Ich würde mich sehr darüber freuen!

Romane von Hermann Hesse
Foto: Jilbert Ebrahimi

Blogartikel veröffentlicht am 6.4.2017

Quellen: Schwilk, Heimo (2012): „Reich Ranicki hat Hermann Hesse marginalisiert“, in: https://www.welt.de/kultur/literarischewelt/article109379848/Reich-Ranicki-hat-Hermann-Hesse-marginalisiert.html [23.09.2012], zuletzt geprüft: 06.04.2017, 09:44.


Hermann Hesse bei der Lektüre (Foto: Gret Widmann)

6 Kommentare Schreib einen Kommentar

  1. von johanna

    was immer noch kein kommentar zu dem hesse blog;;??typisch – was leicht lesbar ist, nachvollziehbar und vielen menschen aus dem herzen spricht ist keine wortspende wert. gleich wie in der bildenden Kunst, da wird auch am meisten diskutiert über weisse blätter mit klecks in der mitte.
    weiter so Philipp, bedank mich für den blog, hab mich an meine Jugendzeit erinnert….

    • von Gedankennomade

      Danke für das Lob Johanna. Wenn du dich an deine Jugendzeit erinnert hast, dann wird es ein Hesse-Roman wohl schaffen, dich dorthin zurückzukatapultieren, was sehr aufregend sein kann. Du solltest es versuchen. Und mir dann berichten.

  2. von Erich

    Siddhartha ist meine persönliche Bibel. Hab das Buch schon einige Male gelesen und hab mich immer wieder darin verloren. Dieses sich ständig ändernde Leben, bedingt durch den Drang sich selbst zu finden und inneren Frieden zu erlangen, verstehe ich sehr geht. Das Buch ist geschrieben als wäre ich selbst der Hauptdarsteller.

    Ich habe daraufhin einige Bücher von Hesse gelesen. Auch mit Narziß und Goldmund konnte ich viel anfangen. Doch Siddhartha ist für mich DAS Buch. Dass Millionen von Menschen sich für diese Inhalte interessieren heißt für mich, dass sehr viele Menschen auf der Suche sind, auf der Suche nach Orientierung, auf der Suche nach Antworten.

    • von Gedankennomade

      Lieber Erich,
      Ja, du beschreibst sehr gut, was am „Siddharta“ das Mitreißende ist.
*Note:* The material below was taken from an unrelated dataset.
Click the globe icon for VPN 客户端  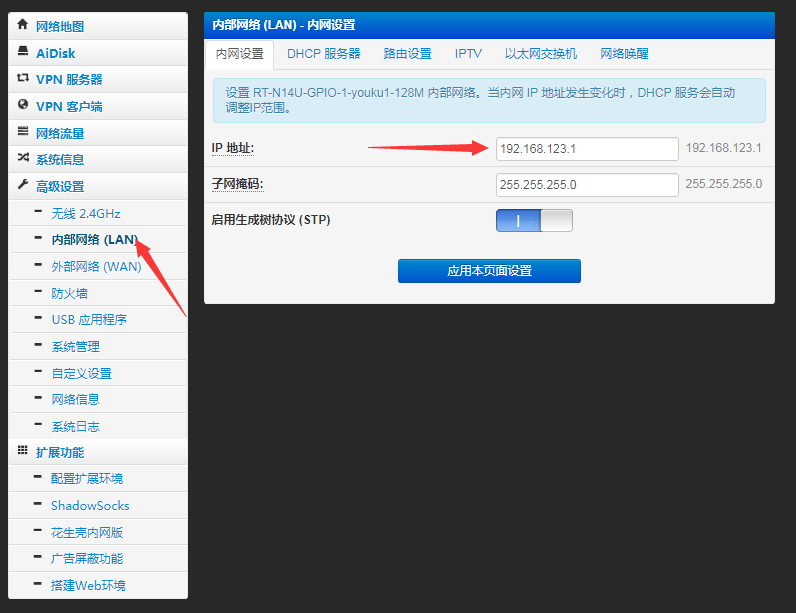coord(23,105)
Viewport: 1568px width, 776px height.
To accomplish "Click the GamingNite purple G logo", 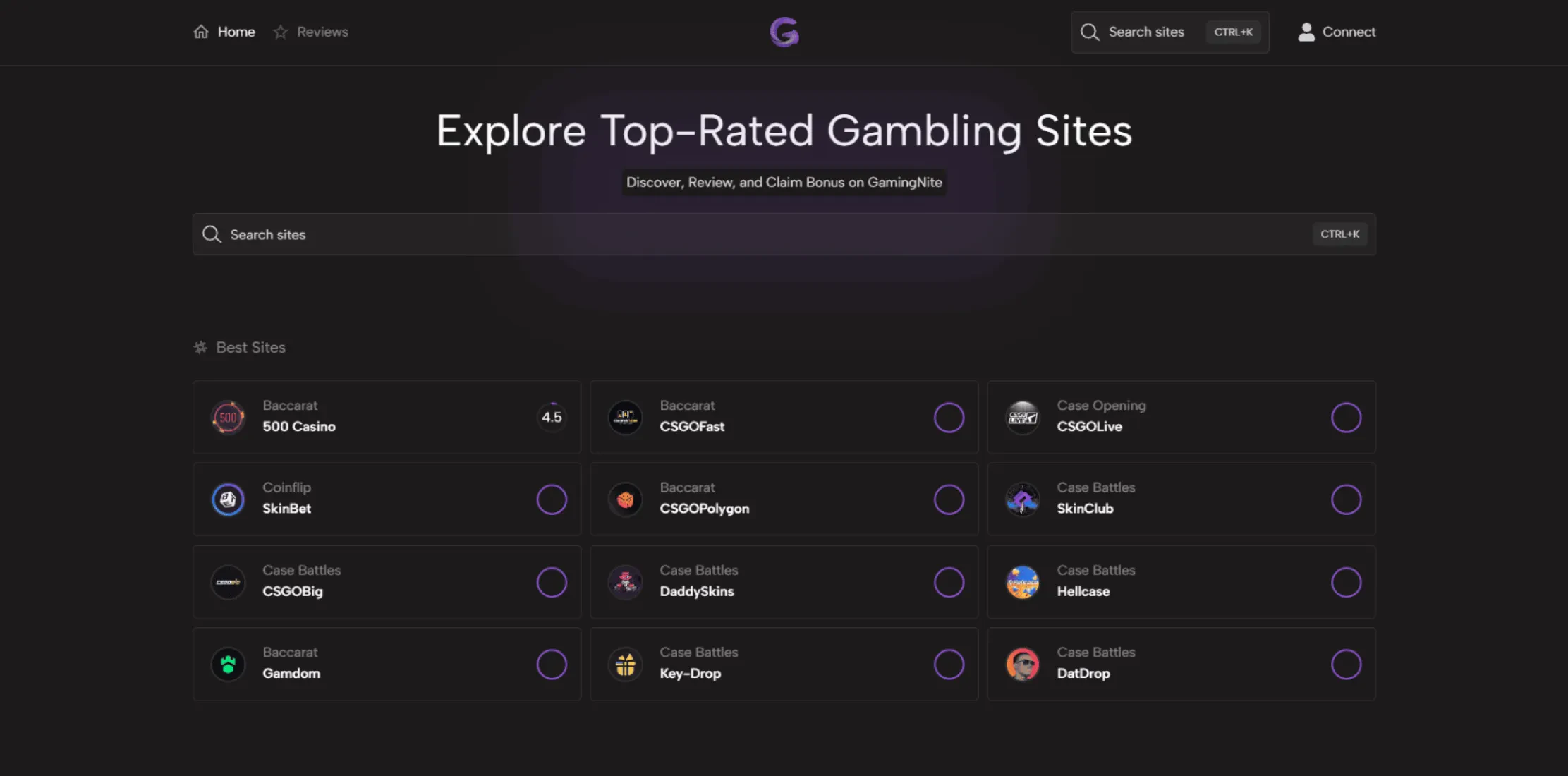I will pos(784,32).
Auch ich finde mich in einigen Passagen dieses Buches wieder.
      Der „Steppenwolf“ hat dir nicht gefallen?
      Ja, das ist eine mögliche Erklärung dafür, weshalb Hesse so viele erreicht hat. Wobei – auf der Suche nach Orientierung und Antworten sind wohl sehr viele Autoren!?

      • von Erich

        Der „Steppenwolf“ hat mir auch gefallen, kommt aber an Narziß & Goldmund und vor allem an Siddhartha nicht vorbei in meinem persönlichen Ranking.

        Natürlich versuchen viele Autoren Orientierung zu geben. Ich denke es ist wie bei Lehrern. Der Lehrplan ist immer gleich, nur die Art und Weise, wie ein Lehrer diesen Inhalt dem Schüler vermittelt ist unterschiedlich. Hesse wäre wohl ein Lehrer, der mit seiner Art des Unterrichts sehr viele Schüler erreicht.

        • von Gedankennomade

          Ja, dem Hesse hätte ich wohl auch gerne zugehört als Schüler.
          Übrigens war er während des Ersten Weltkriegs in der Kriegsgefangenenfürsorge tätig, wo er Bücher für Kriegsgefangene sammelte und verschickte. Auch auf diese Weise versuchte er Orientierung zu geben für Menschen in Extremsituationen.